> GOAL OF THE EXERCISE
Check every line of the data below for the string "width", and copy the ones that hold it.

%%

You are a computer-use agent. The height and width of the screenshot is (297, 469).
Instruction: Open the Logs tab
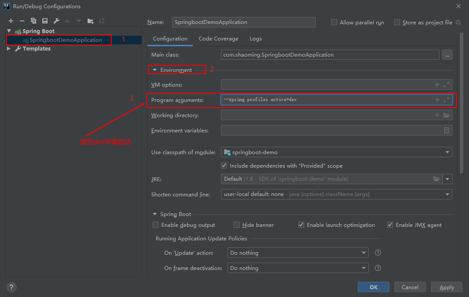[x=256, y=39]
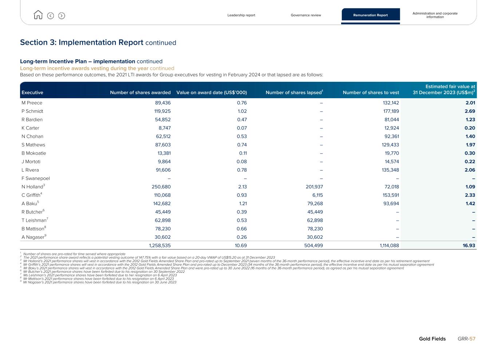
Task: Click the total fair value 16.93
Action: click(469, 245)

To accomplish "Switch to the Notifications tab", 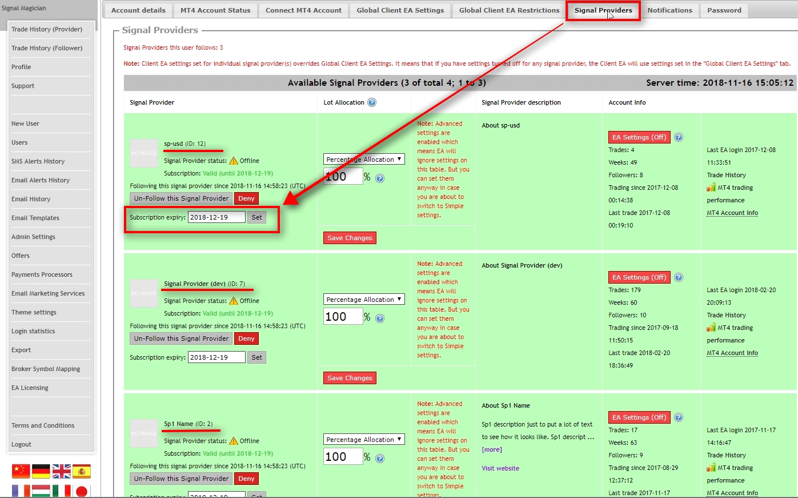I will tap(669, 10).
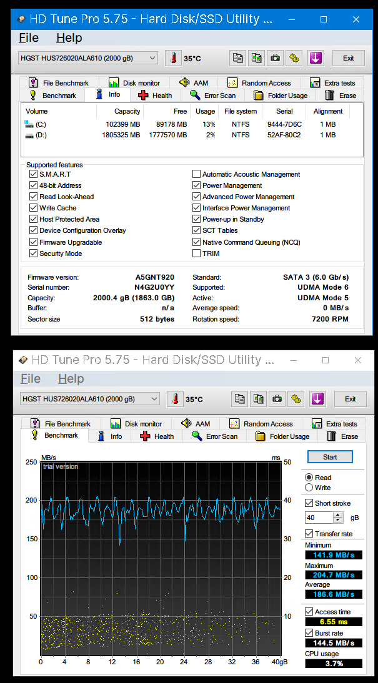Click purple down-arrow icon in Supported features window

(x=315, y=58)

%%
%%

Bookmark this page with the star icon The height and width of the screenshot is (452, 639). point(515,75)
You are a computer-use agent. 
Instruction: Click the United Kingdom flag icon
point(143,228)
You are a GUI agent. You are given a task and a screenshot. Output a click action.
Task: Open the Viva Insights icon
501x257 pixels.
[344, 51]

%%

> SOLUTION FOR THIS PROBLEM
You are a computer-use agent. The height and width of the screenshot is (297, 469).
Bookmark this page with the star icon The height and width of the screenshot is (452, 639). point(515,75)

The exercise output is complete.